A trillion parameters is wild. That's not going to quantize to anything normal folks can run. Even at 1-bit, it's going to be bigger than what a Strix Halo or DGX Spark can run. Though I guess streaming from system RAM and disk makes it feasible to run it locally at <1 token per second, or whatever. GLM 5.1, at 754B parameters, is already beyond any reasonable self-hosting hardware (1-bit quantization is 206GB). Maybe a Mac Studio with 512GB can run them at very low-bit quantizations, also pretty slowly.
A huge dual socket Epyc system used to be able to get to 1TB without difficulty. 16 dimms of 64gb each. Doable for ~$3000. With considerable memory bandwidth.
Our hope these days seems to be that maybe perhaps possibly High Bandwidth Flash works out. Instead of 4, 8, or maybe more for some highest end drives, having many many many dozens of channels of flash.

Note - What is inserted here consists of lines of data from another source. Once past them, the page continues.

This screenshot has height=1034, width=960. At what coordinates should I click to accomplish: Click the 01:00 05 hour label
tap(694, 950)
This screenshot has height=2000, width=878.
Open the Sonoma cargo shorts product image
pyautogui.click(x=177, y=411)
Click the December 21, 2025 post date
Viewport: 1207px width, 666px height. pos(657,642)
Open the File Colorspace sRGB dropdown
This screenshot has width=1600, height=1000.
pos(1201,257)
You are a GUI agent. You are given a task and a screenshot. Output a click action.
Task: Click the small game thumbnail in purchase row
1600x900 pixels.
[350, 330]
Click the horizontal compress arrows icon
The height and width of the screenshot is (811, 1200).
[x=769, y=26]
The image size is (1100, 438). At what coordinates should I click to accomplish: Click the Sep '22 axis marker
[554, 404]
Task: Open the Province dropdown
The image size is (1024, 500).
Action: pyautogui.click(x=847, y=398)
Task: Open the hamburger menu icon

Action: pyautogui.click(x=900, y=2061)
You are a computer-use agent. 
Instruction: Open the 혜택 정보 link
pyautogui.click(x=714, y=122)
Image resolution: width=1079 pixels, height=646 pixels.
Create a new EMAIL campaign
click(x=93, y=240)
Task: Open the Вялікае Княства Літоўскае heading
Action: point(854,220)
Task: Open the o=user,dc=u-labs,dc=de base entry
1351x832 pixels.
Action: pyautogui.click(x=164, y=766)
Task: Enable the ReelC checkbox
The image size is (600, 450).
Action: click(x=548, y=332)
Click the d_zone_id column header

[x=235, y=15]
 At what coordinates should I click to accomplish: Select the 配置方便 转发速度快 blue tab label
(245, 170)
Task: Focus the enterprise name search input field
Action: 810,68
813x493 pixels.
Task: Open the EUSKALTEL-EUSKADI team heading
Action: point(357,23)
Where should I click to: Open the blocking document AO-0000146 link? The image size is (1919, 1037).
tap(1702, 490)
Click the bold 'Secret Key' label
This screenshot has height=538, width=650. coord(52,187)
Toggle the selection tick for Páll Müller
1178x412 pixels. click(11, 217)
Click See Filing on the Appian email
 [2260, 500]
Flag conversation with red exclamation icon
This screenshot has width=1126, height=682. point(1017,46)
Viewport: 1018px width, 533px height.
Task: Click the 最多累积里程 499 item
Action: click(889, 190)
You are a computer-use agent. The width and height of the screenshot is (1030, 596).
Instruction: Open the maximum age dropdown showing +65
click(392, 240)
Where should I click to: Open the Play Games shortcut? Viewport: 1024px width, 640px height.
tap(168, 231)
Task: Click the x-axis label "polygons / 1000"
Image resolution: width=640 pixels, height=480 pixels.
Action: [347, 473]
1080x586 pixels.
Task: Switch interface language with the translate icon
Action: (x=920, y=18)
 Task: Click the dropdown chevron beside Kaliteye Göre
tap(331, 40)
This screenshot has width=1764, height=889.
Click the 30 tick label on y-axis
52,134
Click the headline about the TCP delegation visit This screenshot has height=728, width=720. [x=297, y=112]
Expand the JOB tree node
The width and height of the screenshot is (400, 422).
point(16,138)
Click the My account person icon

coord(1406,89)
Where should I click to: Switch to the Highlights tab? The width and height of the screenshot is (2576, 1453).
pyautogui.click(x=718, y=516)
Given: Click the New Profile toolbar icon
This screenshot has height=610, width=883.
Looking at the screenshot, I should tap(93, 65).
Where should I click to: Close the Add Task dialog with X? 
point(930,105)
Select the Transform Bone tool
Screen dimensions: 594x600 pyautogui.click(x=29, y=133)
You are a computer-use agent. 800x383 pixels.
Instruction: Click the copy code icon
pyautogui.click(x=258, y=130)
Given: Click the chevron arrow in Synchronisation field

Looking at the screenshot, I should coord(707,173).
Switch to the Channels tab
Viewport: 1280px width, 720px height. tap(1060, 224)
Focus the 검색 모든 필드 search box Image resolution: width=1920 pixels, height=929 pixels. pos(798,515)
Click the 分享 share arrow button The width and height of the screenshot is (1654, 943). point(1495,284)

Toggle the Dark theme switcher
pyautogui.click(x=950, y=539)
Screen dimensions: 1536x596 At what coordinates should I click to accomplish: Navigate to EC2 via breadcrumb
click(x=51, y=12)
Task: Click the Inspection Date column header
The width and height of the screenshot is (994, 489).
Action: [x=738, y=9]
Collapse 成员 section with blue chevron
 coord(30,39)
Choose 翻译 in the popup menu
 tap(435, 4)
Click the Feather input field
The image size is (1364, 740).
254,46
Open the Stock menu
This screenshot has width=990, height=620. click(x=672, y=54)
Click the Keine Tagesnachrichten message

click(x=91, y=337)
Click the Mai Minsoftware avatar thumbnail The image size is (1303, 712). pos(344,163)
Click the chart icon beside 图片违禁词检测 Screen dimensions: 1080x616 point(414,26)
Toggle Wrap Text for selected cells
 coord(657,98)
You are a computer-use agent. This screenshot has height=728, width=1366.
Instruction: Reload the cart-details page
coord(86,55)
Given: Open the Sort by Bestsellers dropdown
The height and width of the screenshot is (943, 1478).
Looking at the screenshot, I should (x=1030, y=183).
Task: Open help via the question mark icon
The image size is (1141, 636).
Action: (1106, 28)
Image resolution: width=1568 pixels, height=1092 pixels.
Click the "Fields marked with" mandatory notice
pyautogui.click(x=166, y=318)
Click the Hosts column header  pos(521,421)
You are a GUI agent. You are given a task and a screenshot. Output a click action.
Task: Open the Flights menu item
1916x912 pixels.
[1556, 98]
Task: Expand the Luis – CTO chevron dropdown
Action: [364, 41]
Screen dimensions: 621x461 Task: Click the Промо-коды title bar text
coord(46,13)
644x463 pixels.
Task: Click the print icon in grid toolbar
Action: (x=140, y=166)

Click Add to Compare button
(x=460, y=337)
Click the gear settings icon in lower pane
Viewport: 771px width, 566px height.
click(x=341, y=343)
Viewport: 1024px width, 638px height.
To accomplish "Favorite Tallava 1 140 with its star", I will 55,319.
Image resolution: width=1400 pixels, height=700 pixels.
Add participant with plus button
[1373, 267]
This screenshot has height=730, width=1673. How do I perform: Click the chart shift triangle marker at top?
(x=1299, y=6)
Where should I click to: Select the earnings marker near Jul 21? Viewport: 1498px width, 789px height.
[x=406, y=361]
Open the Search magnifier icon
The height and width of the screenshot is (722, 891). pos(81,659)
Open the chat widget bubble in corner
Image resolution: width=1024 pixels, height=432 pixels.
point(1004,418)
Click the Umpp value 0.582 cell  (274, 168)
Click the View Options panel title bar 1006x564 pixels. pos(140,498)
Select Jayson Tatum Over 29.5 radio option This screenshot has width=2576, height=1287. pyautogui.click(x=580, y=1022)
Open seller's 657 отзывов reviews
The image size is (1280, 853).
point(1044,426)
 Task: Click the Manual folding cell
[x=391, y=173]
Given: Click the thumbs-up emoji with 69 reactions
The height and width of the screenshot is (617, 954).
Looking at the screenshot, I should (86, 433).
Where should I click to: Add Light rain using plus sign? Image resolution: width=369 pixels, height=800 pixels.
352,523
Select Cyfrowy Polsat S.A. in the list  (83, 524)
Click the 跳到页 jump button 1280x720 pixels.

Ideally that can be very very near to the inference. PCIe 7.0 is 0.5Tb/s at 16x which is obviously nowhere remotely near enough throughout here. The difficulty is sort of that nand has been trying to be super dense, so as you scale channels you would normally tend to scale nand capacity too, and now instead of a 2tb drive you have a 200tb drive prices way beyond consumer means. Still, I think HBF is perhaps the only shot of the most important thing in computing going from mainframe back to consumer, and of course the models are going to balloon again if this dies hit, probably before consumers ever get a chance.